I don't know why. I started thinking this when I was on a trip over here in 2010, travelling from Seattle to San Francisco, with my parents. I don't remember what caused it, but it must have been something to do with the sky. Being big.

And on my subsequent visits here, I've just felt this sense that the sky is bigger. It's like the field of view is increased. Like the ground is lower.

It's perceptual—I don't think it's real. I look at the sky now and it doesn't look much bigger, really.

It just... feels bigger.

It's a placebo effect I can't shake off. An illusion I know how works and yet I'm convinced of it. A lie I choose to accept.

We all know the saying "everything is bigger in America."

It is. Their cars are bigger, their roads are bigger, their stores are bigger, their boats are bigger, their houses are bigger.

It's just all big. But the sky?

That's like saying the ocean's bigger. (It is, the Pacific is bigger than the Atlantic, lol).

I haven't felt it to the same degree being here now. Maybe it's because living here is different than travelling. Maybe it's because the sky has just been fucking blue since I got here (with like 1 exception where it was grey for a day), meaning there's not that sense of space that clouds give.

But where the sky is big and clean and smooth, the ground is just big. And rough and brittle. It's prone to breaking. There are fires. It's dry and hot as hell (and this they tell me, is "nothing"). Everything takes longer. Every action that requires interaction with another system has friction. You read the example in the beginning. People ask if you're an amazon prime member when you shop at Whole Foods. Don't get me started on the postal system—for which I'd already had to send 2 letters, each sent with a different method and cost, despite them being virtually the same type of thing, and the priority option was cheaper than the other option. I don't get it.

The trees are massive. The traffic crossings are anti-pedestrian: Pressing the button will always cause you to be able to cross the next time it's your way, never immediately. The beach is big and sandy, and the waves are huge. That's mostly a Santa Cruz thing, though.

It's not the people's fault. The people are nice and friendly and welcoming. On the street, in stores, they say "hi, how's it going?" to strangers. I don't know how to answer back, give a weak, muffled "hello". It's not normal for me yet. The clerks who struggle with the same systems are kind about it. They know; perhaps they don't know any other way.

In that sense, the people are of the sky, rather than of the earth. We walk on it, and we perhaps even cause it to crack--but we can also navigate those cracks to the best of our abilities. Until they become so wide we instead have to make bridges.

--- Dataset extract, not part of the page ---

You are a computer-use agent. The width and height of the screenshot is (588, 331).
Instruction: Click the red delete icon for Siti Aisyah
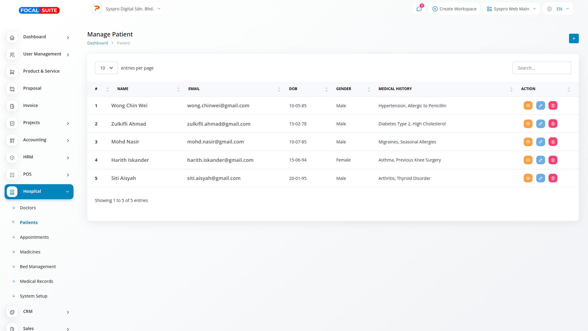(553, 178)
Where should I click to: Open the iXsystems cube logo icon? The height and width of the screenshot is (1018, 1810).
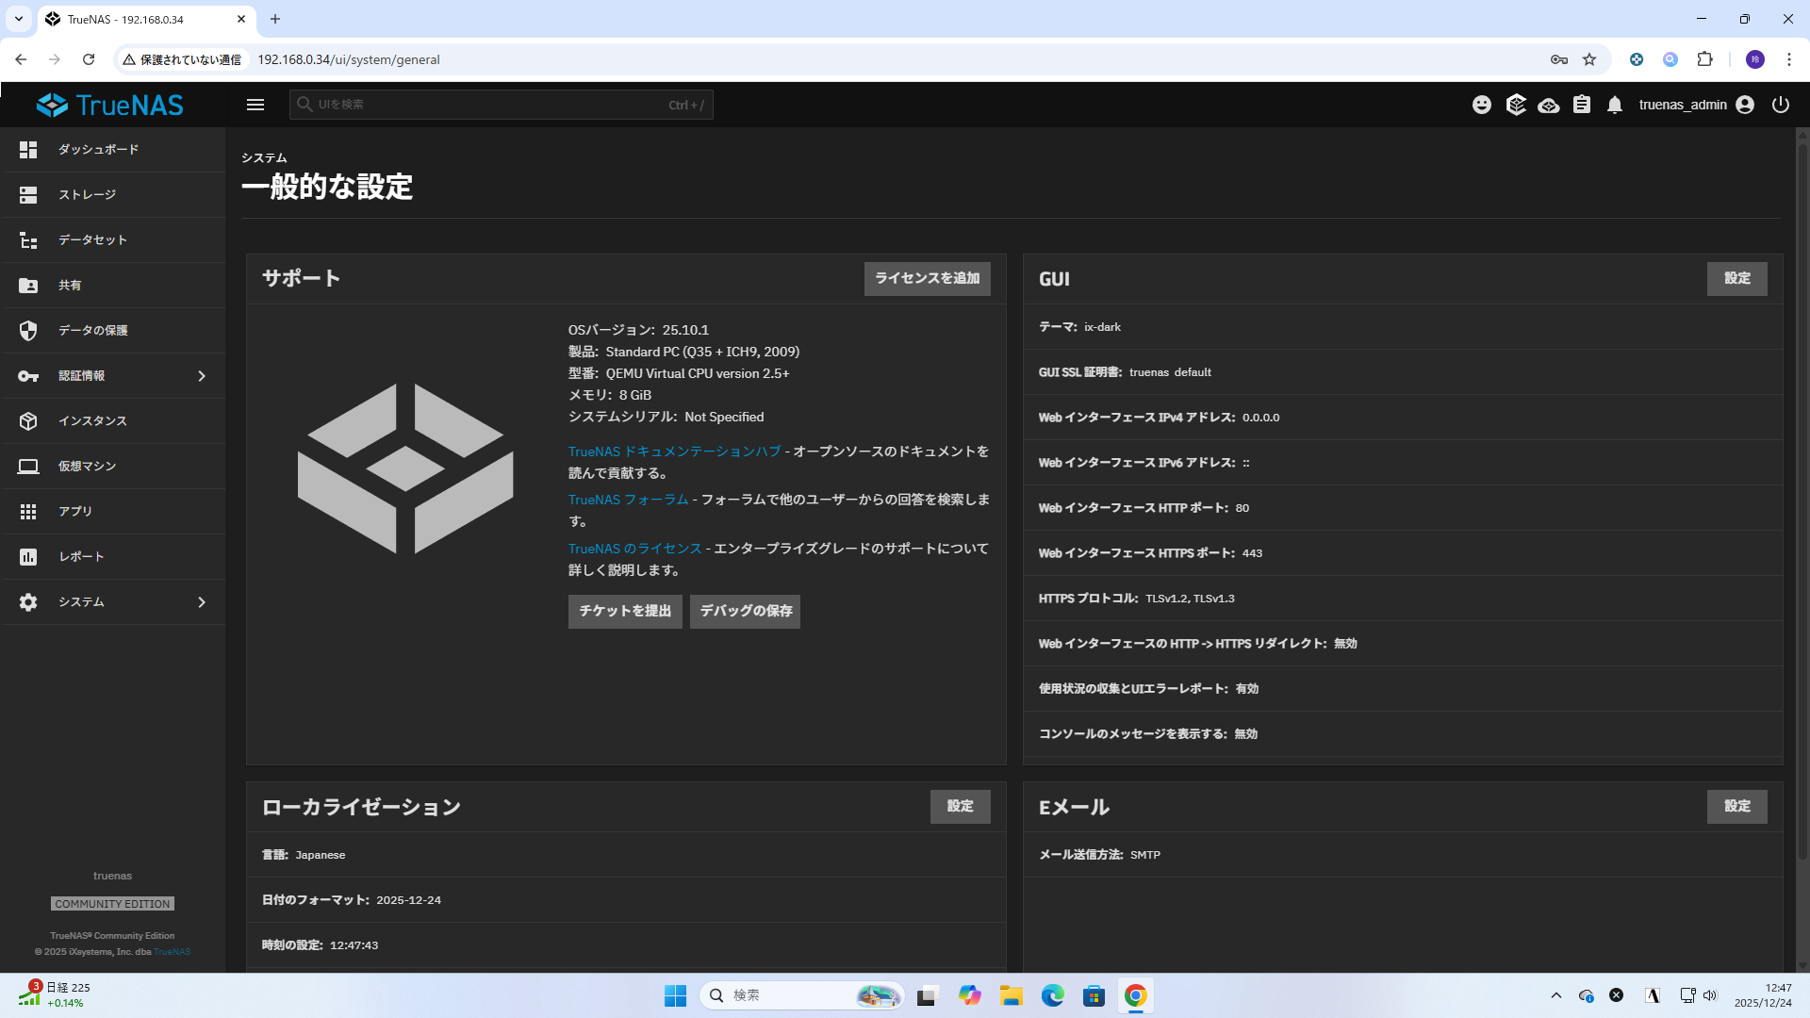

This is the first in a series of probably more blogs about my experiences with moving to America.
If you missed it, I've moved from Denmark to Santa Cruz, CA, to study for at PhD in Computational Media--I'll be working with Interactive storytelling and how games tell stories, which I'm extremely excited about, but I couldn't have picked a weirder time to do it. So these blogs are a bit of a way to maintain sanity about it. Hopefully you're ok with them getting a little metaphorical at times; I can't help it.